→ **Task**: On how many lines of the data below does the word "computer" appear? Reply with the number only.

____

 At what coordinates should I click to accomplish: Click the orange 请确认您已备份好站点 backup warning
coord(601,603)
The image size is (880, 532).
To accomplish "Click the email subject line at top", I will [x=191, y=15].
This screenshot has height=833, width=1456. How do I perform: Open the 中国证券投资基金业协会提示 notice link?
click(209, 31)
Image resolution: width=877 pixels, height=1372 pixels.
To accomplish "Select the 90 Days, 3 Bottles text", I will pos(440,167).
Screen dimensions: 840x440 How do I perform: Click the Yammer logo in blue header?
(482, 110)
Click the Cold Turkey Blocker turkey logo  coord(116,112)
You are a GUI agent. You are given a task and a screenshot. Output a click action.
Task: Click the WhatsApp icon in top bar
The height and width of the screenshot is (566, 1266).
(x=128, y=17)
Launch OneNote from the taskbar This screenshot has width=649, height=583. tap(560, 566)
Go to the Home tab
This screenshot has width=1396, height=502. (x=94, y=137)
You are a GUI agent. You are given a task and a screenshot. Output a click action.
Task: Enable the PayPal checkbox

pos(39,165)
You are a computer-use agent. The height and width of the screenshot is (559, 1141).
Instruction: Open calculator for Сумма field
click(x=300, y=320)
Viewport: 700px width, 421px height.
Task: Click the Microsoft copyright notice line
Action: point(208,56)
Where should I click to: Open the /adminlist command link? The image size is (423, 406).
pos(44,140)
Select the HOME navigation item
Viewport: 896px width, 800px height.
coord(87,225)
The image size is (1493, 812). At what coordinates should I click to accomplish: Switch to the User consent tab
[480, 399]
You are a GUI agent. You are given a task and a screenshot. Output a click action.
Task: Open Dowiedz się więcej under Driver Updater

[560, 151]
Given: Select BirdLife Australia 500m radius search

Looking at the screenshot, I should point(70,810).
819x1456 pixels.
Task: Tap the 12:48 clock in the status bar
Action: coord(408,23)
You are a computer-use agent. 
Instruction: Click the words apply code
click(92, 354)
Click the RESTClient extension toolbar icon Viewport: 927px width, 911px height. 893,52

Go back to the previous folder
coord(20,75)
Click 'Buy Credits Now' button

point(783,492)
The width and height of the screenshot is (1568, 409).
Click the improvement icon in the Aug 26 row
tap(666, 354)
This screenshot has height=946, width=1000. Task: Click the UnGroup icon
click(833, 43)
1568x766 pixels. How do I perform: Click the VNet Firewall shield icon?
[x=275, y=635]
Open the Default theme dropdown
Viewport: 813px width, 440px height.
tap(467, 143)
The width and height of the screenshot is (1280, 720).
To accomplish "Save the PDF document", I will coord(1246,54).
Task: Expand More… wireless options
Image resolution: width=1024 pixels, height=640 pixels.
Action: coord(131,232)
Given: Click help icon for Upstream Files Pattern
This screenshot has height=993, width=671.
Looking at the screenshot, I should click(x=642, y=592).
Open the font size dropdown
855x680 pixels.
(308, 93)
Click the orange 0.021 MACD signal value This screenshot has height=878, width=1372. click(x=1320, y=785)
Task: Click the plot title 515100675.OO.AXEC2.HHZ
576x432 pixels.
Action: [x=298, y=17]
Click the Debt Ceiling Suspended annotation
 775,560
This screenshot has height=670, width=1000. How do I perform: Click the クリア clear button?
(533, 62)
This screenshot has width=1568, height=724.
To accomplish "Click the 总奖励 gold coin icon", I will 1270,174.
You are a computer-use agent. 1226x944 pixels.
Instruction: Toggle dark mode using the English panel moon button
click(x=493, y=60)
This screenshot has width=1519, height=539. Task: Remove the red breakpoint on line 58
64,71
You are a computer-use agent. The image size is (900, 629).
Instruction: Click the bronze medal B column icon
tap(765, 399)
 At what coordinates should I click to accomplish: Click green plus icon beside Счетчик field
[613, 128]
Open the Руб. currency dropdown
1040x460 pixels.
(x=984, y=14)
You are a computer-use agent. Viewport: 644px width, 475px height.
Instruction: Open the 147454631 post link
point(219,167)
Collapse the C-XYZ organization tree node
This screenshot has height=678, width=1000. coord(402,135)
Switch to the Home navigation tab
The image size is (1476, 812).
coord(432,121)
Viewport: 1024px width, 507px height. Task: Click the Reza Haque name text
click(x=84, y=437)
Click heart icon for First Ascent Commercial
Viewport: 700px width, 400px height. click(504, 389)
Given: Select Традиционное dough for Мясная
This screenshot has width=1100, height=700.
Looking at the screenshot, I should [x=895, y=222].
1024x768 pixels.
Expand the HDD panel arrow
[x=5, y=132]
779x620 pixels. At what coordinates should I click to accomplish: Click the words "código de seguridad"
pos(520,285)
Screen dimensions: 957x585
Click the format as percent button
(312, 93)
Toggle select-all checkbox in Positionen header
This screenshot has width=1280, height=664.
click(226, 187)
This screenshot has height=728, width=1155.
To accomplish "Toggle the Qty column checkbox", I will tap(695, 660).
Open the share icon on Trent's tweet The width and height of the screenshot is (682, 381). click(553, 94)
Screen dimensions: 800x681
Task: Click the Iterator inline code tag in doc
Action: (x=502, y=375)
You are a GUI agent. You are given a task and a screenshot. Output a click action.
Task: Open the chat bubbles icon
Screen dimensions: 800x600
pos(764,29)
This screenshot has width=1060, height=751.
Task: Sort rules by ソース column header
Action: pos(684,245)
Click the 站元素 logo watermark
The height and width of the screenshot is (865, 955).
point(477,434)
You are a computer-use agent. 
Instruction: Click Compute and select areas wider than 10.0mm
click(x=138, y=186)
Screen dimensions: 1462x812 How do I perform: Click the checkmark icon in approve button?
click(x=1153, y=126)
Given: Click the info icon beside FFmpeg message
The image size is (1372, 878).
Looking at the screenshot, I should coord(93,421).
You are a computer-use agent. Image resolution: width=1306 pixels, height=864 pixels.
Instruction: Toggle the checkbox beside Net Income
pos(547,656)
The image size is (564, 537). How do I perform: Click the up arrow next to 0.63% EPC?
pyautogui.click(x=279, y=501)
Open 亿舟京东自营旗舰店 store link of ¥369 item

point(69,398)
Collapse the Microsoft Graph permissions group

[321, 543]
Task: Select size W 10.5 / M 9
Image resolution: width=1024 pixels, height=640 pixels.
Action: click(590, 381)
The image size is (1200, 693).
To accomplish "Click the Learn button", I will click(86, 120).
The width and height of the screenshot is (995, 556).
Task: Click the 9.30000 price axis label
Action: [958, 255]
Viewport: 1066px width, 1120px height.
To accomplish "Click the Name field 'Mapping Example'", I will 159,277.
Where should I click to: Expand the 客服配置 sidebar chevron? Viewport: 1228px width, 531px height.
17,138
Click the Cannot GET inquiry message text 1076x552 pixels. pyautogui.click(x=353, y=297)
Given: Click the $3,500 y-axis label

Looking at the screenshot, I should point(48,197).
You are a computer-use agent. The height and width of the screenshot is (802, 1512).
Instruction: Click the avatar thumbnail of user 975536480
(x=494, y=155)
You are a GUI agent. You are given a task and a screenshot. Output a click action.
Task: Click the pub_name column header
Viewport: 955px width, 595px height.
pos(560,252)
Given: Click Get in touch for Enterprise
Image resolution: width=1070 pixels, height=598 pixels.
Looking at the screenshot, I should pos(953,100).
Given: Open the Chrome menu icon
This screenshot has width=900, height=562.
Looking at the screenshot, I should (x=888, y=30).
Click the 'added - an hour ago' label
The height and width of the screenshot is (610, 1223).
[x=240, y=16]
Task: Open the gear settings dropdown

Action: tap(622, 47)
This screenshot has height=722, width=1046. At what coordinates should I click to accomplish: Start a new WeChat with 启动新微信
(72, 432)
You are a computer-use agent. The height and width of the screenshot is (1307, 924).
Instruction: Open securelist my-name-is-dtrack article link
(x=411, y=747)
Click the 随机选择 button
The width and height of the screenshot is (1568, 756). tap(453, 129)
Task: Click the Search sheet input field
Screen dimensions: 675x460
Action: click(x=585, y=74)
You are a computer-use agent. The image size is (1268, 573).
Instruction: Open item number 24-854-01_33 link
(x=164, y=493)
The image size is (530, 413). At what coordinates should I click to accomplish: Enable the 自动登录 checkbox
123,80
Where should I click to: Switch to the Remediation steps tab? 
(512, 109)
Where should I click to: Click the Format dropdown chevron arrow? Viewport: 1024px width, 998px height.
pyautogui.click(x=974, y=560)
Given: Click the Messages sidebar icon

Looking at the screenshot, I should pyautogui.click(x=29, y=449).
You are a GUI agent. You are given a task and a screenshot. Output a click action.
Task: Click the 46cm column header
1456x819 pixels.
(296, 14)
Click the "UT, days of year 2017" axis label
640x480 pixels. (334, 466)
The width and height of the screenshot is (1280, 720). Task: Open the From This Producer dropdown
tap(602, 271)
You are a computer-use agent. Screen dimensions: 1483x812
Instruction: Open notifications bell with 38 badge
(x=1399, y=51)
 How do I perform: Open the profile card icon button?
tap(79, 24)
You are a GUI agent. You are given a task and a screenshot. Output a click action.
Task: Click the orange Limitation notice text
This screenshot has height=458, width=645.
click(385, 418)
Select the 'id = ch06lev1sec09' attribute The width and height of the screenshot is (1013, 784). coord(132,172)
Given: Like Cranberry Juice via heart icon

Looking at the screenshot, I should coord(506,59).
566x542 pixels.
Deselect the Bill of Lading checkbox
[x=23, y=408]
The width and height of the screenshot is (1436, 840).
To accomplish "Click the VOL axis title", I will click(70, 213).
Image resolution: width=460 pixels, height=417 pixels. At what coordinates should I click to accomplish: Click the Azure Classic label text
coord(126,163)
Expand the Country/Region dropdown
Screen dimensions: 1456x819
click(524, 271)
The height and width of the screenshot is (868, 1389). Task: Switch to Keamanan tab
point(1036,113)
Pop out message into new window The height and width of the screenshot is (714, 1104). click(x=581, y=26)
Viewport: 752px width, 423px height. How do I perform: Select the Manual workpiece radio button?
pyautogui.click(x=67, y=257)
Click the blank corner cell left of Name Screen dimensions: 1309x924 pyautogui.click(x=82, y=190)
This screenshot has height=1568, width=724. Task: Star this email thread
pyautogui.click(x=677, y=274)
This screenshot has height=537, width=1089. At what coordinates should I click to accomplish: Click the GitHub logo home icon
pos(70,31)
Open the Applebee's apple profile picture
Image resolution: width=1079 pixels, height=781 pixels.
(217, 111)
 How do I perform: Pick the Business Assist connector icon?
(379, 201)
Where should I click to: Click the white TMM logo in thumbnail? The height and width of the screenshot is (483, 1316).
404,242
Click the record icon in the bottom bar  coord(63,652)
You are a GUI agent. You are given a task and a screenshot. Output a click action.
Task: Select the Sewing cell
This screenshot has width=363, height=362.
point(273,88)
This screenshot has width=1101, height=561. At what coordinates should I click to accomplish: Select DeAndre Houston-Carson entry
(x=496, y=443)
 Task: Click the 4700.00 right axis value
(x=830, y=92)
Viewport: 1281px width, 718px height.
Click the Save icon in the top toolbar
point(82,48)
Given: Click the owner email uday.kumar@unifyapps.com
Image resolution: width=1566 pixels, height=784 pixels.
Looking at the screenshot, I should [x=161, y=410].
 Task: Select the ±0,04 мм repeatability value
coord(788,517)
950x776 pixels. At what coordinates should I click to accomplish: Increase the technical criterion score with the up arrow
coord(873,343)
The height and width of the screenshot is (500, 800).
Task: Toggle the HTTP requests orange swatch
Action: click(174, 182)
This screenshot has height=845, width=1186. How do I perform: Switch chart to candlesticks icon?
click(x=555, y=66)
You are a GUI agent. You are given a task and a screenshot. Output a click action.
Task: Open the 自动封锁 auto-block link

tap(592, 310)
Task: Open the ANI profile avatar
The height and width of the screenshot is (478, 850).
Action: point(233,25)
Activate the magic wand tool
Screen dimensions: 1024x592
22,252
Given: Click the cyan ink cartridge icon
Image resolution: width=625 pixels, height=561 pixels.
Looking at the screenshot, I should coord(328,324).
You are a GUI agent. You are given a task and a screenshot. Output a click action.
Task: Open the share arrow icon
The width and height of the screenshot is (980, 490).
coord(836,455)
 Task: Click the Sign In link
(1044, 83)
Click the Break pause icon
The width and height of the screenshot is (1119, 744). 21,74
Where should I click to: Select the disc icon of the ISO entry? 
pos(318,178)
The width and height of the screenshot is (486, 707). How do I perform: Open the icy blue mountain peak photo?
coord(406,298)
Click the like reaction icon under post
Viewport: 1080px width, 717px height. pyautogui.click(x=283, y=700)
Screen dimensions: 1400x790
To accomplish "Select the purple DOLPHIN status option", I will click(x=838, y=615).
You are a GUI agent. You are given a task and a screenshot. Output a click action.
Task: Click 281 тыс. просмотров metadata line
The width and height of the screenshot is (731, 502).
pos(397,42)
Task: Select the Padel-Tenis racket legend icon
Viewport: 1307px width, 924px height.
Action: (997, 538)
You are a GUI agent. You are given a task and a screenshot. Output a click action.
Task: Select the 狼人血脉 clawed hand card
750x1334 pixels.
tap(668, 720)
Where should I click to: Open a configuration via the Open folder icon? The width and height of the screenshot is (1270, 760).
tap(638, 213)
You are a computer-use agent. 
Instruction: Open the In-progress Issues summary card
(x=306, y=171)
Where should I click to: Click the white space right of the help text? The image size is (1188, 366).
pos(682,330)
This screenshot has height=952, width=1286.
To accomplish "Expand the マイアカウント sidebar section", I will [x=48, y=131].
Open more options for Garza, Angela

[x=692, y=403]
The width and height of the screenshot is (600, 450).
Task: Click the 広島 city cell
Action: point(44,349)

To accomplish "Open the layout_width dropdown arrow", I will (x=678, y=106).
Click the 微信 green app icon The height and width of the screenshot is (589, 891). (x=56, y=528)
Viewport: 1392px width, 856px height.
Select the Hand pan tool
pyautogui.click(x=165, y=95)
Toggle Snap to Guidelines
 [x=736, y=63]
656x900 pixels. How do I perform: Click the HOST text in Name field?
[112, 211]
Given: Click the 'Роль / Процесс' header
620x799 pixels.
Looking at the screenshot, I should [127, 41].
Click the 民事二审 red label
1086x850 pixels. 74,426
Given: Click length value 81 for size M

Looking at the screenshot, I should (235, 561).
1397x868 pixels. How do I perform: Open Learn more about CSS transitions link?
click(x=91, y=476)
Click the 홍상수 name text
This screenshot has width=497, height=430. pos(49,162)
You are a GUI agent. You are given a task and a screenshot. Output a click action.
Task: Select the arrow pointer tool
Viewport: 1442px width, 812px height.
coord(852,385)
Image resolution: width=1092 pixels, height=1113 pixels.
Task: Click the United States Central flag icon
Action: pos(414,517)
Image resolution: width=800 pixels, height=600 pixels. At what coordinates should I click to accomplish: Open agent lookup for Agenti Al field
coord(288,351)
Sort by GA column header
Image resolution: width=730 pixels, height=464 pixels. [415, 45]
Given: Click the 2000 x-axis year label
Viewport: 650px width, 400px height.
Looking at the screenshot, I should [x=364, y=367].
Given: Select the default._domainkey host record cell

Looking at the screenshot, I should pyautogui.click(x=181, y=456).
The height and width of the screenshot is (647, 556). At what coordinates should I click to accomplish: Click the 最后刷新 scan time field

____

→ **Response box**: 12